For whatever they say and whatever they do they cannot stop the change that is coming.
And one day we will all be free."
.
Labels: Christianity, Daily Mail, Queen Jesus, trans
Thursday, February 11, 2016
rehearsing 'Every One' and 'Jesus Queen Of Heaven' & the power of theatre
Last night I dreamt I was in rehearsal with an amazing group of women. I felt relaxed and happy and at home.
And when i woke up it was true.
As a writer, I used to dread rehearsals. It seemed to me they were places where my work, and my self, were in danger of being tested to destruction.
But now I enjoy them.

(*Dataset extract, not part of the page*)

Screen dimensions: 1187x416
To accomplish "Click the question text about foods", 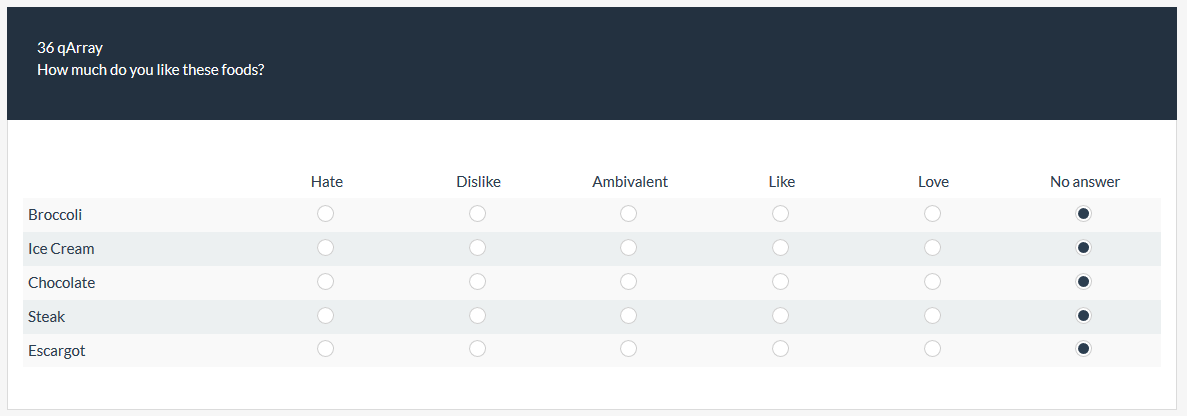I will tap(150, 71).
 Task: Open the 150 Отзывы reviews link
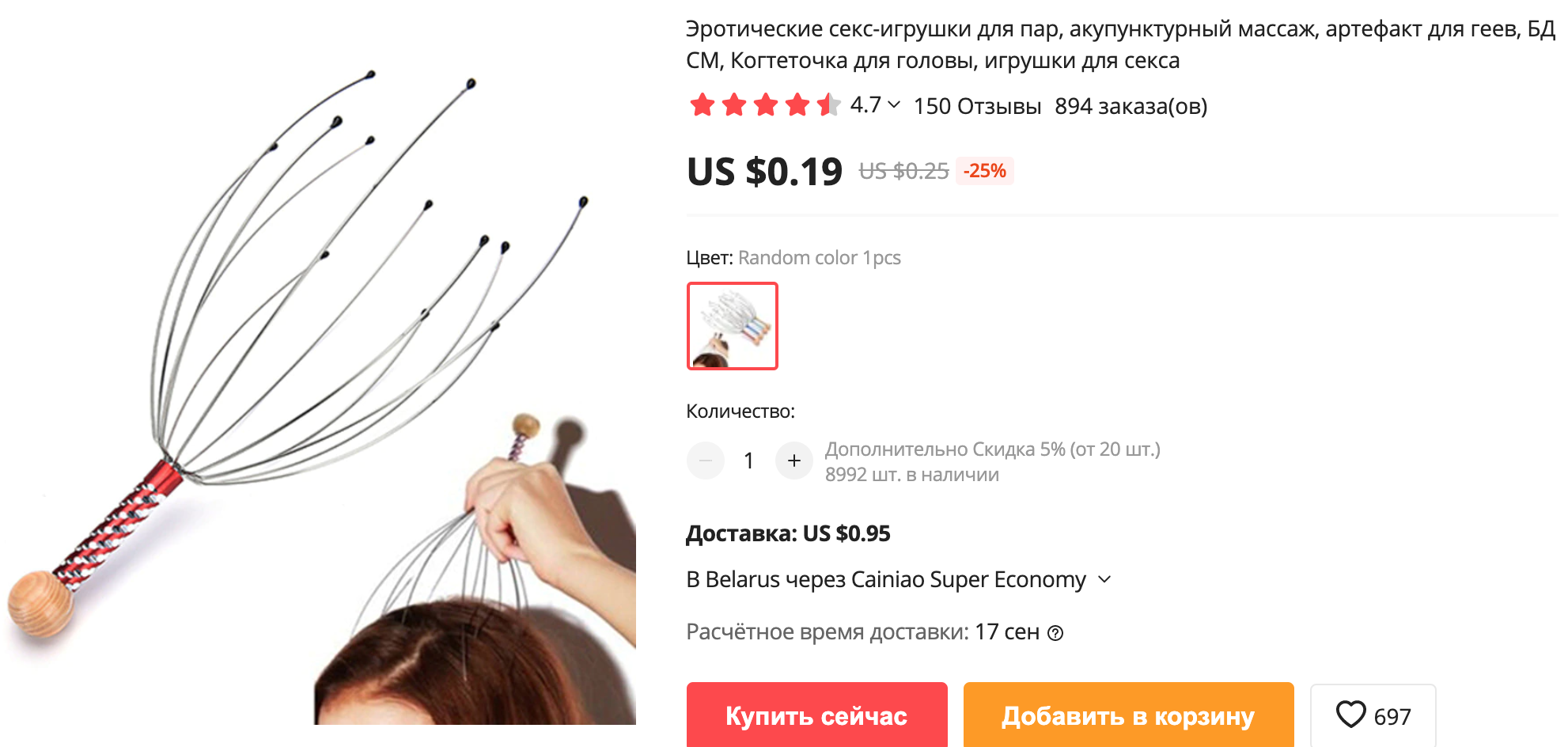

I’ve come to understand that it’s not a question of work being tested; but of being with a group of people where we are all doing our best to create something that will do justice to the work. And make it all happen on stage in the most beautiful way we can.
All too brief a day with Chris Goode and Company working on my “Every One” for Battersea Arts Centre reminded me of the truth of this.

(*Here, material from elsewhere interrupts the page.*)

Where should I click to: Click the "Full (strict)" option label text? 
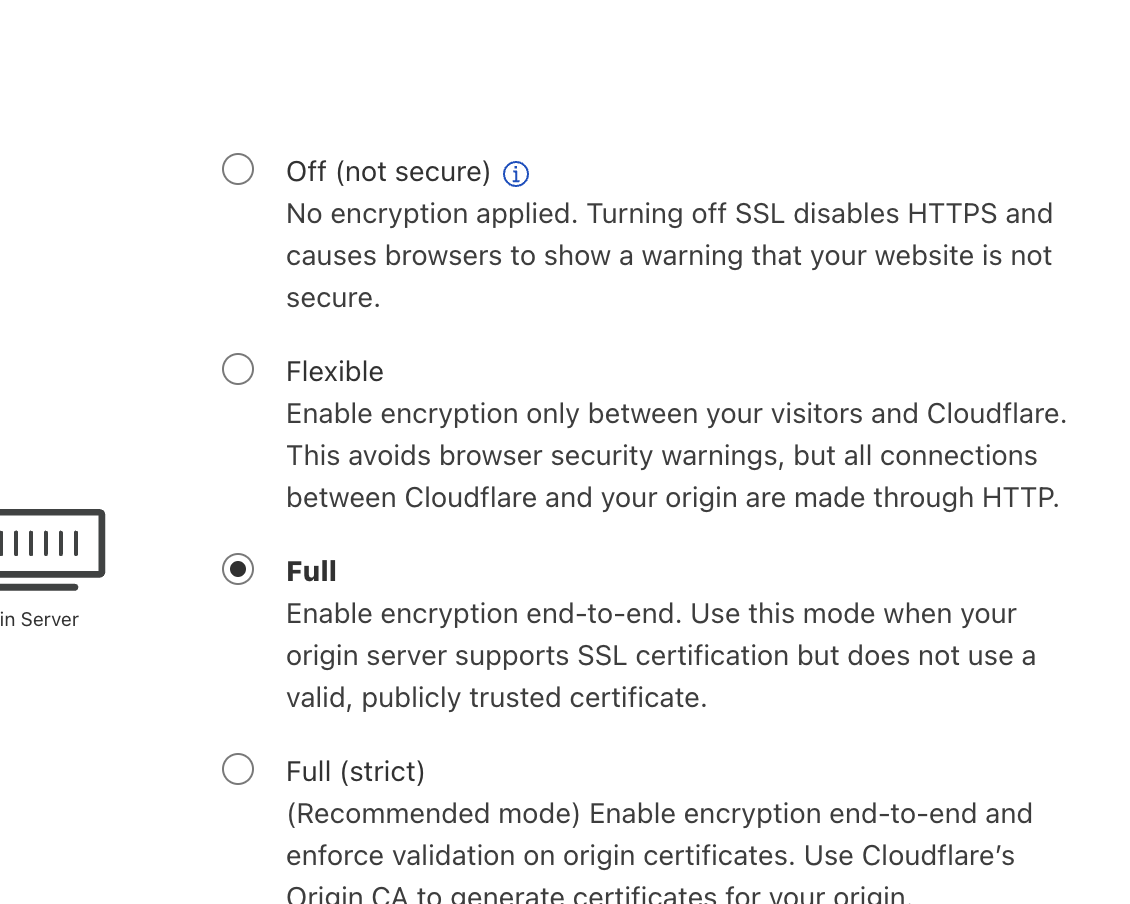[x=356, y=772]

Looking back, I can see that my early fears were due to the fact that soon after I really came to accept that I loved acting, loved playing girls’ parts, I came to realise that i would be happier living as a girl. And that was so impossible and terrifying and shameful a thing back then, in the mid sixties, theatre itself became a place of fear and shame.
It took me twenty years to get through that and find my voice as a playwright. But even then I was terrified because I wanted to write so very differently from everyone else , and so assumed that I was wrong.
And then it took another twenty years for me to get back to performing.
And that only really became possible after I transitioned and began living as a woman.
So here I am, high above the rooftops in the King’s Theatre’s utterly beautiful rehearsal room, preparing to perform “The Gospel According to Jesus Queen Of Heaven” in Manchester.
And feeling happy.
I love what happens in a rehearsal room. I love the way a blank and often nondescript space gradually transforms. The way tape on the floor marks the dimensions of the rehearsal area. And a chair becomes a pillar. A row of chairs a table. A little table a stool. Another table the kitchen area. The window is the main door in. And the other wall, in our imagination, opens out into the amazing nave and altar to the East.
And so by the end of the day the nondescript room becomes, in all our minds, a map of the extraordinary and beautiful church, St. John Chrysostom, where the event is happening.
Rehearsing as a writer, I am obviously most passionately involved. But I also try to remain detached, outside the physical process, trying to observe the writing as dispassionately and as skilfully as I can, and change it as the piece requires.
Maybe that’s why I feel such pleasure rehearsing as a performer, and being able to work to make the words i so love come alive through body and through voice.
And not to be so alone. Not so detached, also, but profoundly and passionately involved with my collaborators. Who I also love.
Maddy Costa reminded me the other day of how passionately I believe in theatre as an act of resistance. Resistance to the cruel and destructive society that surrounds us.
One of the crucial ways we resist is through working collectively. Not as isolated individuals competing with each other to make money; but as collaborators and co-workers working co-operatively to create something far far more important.
For me as an individual there’s something else incredibly important going on.
I lost my capacity to perform through those early years of repression and emotional abuse. Repression and abuse are terrible things. They blight so much more than their main target.
But what I’m learning is that it is possible to recover, even if it does take forty years. That those old wounds can be healed.
And perhaps, in performing, I can communicate to audiences that all our collective and individual wounds do not doom us to a lifetime of powerless repression and rage.
That it is possible to recover our true creative selves. Possible to change the world.